Evolving as a Systems Administrator

by Ostatic Staff - Nov. 02, 2012

I returned from an extended absence to find that during the five months I was gone, my beloved Nagios, Puppet, and Webmin had been replaced. In my absence, a younger generation had deployed tools that were less command line driven, and more web, GUI, and pointy-clicky. While I am impressed with the capabilities of the tools, I can not help but wonder if my preference for the command line marks me as the expert I aspire to be, or a relic.

I do not know of too many other folks in the IT industry today who can claim production experience with vacuum tube technology and paper tape. I can, not because of my age, but because of my service in the US Navy. We had transmitters and receivers that needed to be warmed up for a half-hour before we could start using them, and a gigantic machine with reels on the front of it that would accept input from a punched paper tape that contained a database of ships. The Navy used this old equipment at least up through the mid-nineties, not because they had some type of idealogical aversion to new technology, but because it worked. The equipment was there because it served its purpose and served it well, and this experience early in my career has shaped my views of the tools I use in the datacenter today.

Admittedly, after a time some things just need to go. Webmin in particular, needed to go. While it is a handy tool, especially in an environment without a central user store, or one where the root or local admin account needs to have the password changed on a regular basis, Webmin has a handful of security risks that are, frankly, unacceptable. Webmin has a cluster management tool which lets admins do things like change the root password on all servers, or run arbitrary commands as root. Lots of power, but as Spidey would say, also lots of responsibility. Webmin’s dirty secret is that it would store the root password as plain text in /etc/webmin/servers, once for each server in the cluster. Auditors tend to frown on such things. The Webmin client would show up on security scans. It had to go.

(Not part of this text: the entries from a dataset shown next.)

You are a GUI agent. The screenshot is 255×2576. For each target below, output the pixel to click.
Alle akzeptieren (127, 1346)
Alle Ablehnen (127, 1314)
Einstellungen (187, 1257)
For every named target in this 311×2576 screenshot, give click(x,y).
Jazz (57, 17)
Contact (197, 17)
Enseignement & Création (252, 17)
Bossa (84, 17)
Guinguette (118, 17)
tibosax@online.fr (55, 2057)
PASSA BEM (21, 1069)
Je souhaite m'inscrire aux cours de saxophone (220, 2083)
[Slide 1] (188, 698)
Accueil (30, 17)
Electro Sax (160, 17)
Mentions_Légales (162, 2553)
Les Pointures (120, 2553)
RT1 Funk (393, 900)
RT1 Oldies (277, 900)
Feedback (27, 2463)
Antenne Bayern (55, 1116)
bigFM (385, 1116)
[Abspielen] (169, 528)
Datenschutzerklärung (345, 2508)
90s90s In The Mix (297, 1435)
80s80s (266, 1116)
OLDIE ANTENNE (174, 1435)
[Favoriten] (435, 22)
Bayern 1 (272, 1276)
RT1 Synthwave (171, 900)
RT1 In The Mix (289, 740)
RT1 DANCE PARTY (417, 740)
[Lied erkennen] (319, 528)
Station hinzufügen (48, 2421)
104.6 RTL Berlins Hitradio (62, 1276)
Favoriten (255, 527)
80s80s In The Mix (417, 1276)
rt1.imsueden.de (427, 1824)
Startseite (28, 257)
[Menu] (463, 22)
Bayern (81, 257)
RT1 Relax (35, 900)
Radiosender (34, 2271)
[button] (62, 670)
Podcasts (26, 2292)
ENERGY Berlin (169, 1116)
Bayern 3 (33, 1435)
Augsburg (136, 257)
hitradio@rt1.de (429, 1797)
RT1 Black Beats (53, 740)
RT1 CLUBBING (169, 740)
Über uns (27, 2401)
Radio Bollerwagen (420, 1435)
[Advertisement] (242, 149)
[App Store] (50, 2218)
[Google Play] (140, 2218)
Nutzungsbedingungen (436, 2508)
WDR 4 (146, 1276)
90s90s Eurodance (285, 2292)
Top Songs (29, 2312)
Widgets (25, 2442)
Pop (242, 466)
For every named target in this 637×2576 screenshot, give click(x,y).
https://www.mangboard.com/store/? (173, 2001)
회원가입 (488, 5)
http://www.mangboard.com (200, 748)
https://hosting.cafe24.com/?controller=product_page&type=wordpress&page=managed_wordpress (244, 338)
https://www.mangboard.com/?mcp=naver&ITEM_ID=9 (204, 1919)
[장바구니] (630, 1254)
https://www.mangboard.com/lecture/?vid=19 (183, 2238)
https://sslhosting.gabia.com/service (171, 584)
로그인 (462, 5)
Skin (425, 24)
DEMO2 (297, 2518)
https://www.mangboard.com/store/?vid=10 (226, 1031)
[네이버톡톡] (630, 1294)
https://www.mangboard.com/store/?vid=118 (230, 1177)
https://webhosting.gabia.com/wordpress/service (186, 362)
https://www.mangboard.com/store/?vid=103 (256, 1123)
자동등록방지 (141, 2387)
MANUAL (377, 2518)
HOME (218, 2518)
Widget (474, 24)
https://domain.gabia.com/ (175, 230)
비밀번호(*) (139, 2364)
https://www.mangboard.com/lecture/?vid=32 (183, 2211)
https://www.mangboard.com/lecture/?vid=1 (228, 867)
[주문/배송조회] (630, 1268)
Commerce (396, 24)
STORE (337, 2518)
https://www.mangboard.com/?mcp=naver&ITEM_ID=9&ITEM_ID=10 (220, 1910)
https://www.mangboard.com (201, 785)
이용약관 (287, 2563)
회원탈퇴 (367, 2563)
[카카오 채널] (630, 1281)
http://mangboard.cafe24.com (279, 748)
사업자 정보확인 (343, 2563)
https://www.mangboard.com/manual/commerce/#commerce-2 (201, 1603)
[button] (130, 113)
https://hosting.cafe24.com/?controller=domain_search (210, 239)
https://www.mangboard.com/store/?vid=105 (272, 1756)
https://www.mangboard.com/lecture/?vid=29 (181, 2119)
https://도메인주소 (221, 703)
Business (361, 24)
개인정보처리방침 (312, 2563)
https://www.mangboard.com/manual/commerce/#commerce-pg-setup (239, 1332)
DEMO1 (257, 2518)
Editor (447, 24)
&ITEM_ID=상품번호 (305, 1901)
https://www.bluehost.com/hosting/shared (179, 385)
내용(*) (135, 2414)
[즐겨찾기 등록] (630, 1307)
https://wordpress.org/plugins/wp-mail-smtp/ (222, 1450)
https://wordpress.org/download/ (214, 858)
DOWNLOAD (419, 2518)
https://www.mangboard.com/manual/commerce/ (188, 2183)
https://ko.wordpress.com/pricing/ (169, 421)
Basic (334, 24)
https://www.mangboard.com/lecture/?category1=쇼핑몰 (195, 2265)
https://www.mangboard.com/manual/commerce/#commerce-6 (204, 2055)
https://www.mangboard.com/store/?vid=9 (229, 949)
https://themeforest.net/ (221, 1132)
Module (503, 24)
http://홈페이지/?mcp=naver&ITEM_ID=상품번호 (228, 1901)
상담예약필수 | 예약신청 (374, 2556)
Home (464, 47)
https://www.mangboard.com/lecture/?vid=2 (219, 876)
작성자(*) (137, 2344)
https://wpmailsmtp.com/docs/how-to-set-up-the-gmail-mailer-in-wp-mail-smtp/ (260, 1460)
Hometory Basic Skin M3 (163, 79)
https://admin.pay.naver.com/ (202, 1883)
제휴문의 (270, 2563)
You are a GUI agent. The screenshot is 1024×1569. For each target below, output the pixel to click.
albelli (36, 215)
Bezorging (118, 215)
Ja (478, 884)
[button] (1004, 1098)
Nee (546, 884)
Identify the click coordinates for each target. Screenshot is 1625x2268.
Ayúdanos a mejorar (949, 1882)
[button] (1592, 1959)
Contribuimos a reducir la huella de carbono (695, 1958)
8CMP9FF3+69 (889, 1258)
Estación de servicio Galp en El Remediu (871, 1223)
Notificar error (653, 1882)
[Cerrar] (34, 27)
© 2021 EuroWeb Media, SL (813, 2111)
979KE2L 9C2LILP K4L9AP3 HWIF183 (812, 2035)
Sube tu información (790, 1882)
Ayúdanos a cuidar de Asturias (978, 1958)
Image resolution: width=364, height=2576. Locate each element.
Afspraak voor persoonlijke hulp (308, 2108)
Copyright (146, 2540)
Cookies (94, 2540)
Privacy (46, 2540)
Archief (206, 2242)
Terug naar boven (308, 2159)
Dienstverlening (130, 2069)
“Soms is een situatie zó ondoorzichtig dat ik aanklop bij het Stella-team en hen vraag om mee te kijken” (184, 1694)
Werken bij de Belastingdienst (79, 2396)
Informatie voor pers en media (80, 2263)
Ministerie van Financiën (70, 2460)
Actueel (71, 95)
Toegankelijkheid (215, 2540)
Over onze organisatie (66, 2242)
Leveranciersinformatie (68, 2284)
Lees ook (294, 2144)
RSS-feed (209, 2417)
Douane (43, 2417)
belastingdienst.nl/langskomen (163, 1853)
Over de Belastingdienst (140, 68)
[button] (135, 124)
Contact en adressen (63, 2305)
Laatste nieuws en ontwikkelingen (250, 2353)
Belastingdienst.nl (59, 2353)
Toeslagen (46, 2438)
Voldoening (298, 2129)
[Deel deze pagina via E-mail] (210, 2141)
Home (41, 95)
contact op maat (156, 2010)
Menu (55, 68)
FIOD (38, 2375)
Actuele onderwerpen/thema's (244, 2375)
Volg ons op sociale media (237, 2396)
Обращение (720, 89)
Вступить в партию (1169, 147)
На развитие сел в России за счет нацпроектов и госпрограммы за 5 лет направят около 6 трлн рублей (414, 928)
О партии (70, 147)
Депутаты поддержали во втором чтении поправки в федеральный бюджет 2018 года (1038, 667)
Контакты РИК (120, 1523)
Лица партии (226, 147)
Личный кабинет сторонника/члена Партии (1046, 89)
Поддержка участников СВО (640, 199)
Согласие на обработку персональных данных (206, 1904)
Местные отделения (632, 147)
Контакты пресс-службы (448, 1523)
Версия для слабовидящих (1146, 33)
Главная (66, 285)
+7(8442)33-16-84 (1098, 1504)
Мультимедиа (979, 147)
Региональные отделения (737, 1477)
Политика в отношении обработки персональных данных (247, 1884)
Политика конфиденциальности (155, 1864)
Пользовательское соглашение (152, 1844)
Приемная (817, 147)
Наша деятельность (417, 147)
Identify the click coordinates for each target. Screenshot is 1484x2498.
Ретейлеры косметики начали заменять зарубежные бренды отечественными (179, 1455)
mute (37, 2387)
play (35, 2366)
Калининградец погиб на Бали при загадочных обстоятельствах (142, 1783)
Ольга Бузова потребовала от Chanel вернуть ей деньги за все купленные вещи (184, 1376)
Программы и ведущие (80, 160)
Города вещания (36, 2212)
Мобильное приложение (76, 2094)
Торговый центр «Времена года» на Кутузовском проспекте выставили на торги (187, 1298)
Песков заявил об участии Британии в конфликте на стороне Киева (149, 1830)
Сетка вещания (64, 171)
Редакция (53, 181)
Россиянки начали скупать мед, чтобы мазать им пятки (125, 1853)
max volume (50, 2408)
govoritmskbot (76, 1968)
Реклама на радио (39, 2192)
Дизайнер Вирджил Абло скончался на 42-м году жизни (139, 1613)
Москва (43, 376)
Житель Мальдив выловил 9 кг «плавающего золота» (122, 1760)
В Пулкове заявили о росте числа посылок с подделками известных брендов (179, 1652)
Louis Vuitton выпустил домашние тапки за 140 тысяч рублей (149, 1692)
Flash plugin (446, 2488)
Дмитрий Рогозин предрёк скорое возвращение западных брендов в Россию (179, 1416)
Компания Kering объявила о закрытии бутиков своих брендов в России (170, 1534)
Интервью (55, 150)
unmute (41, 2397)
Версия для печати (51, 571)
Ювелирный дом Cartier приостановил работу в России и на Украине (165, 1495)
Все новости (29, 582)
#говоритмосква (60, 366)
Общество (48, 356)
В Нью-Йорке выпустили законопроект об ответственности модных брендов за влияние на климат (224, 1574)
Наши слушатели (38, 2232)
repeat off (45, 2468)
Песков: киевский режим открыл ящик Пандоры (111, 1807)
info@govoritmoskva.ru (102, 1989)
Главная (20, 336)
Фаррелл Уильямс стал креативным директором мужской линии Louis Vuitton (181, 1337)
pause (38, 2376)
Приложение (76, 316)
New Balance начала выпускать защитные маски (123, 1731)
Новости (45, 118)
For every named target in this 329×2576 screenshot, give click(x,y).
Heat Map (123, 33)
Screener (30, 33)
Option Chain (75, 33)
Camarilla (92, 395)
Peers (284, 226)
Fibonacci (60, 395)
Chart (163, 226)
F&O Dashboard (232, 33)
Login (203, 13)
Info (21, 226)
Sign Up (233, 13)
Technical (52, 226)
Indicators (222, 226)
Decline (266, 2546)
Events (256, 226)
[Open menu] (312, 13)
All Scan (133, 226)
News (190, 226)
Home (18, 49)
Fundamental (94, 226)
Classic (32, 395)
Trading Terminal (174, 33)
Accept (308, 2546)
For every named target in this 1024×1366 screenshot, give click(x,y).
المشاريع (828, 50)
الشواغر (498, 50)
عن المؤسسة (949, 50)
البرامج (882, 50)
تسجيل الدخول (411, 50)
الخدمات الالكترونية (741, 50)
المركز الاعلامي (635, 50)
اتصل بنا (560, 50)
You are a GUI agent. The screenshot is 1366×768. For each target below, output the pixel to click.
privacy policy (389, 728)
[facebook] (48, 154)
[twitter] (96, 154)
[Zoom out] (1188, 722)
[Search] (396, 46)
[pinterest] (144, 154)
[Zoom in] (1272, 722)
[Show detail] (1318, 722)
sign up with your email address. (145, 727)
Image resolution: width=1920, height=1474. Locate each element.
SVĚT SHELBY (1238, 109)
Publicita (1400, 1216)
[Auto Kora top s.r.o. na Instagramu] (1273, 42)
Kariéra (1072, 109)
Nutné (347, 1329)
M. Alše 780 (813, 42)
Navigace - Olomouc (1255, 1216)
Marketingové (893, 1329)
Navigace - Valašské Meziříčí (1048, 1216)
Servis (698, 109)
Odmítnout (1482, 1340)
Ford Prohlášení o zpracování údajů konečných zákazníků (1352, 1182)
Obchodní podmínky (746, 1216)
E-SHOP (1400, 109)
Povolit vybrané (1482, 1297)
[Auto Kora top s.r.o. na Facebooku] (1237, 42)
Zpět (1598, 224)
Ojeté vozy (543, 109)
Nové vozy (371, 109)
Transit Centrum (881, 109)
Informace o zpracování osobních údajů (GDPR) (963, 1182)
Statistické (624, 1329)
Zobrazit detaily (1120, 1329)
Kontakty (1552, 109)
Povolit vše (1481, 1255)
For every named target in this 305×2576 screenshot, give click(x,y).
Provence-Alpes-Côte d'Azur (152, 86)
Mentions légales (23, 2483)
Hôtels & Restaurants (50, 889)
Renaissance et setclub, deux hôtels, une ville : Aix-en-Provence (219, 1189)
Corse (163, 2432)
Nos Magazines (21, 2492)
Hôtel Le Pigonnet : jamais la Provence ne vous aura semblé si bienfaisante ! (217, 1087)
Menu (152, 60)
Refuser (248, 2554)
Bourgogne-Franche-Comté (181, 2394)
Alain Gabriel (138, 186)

Puppet is a different matter entirely. Like Chef, Puppet allows you to program your datacenter, rather than administer it. After my return I found that the remaining admins had replaced both Puppet and Webmin with Spacewalk. From the two weeks I’ve spent with Spacewalk, I like it so far. It has an API that I was able to tap into with a Python library, and while I’m looking forward to exploring it a bit more, I miss the simplicity of editing plain text files. Spacewalk’s web interface also seems a bit crowded, but after the shell and vi, I suppose anything does. I’m aware of Puppet’s web interface, but I never had reason to load it. Perhaps if I did we would still be using it.

Then there is Nagios. I loved it, I hated it, it really was a beast of a system. However, I felt it was a beast I had tamed. The new generation had replaced Nagios with Zenoss, and rolled out a comprehensive monitoring solution that included a few features that were on the planning board for Nagios. Choosing SNMP monitoring over the Nagios NRPE daemon, the new team had been able to convince management that the slick graphs and reporting tools were a better solution than the Frankenstein that I had been building for the past five years. And you know what, they were right. While I had done my best to tame Nagios and put the config files in a manageable scheme, the truth is that some things that needed to change were not being changed because of how complicated the NRPE setup was. Zenoss is completely centralized and scalable, and clearly the right choice for where our team is right now.

Watching the progression of technology in fast-forward while I was in the Navy was fantastic, but I also lived through another transitional period. The second major shift was away from the mainframe to smaller, cheaper, x86 boxes running Linux. During this period there were a few technicians who did not upgrade their skill set along with the march of technology, and, unfortunately, they were left behind. Part of being a modern sysadmin is knowing which technologies to fight for because they keep working, and which ones are becoming an impediment to the real job you are supposed to be doing. The new systems are both fantastic in their own right, even if they are a bit too graphical for my taste. They are both well supported, open source, and constantly updated, good choices for enterprise adoption. If there is anything I have learned this summer, it is that you can never settle in the tech field, you are never just done learning. You have to keep moving, keep growing, and keep getting a little better every day. Part of the job is knowing which technologies to hold on to, and which ones need to go.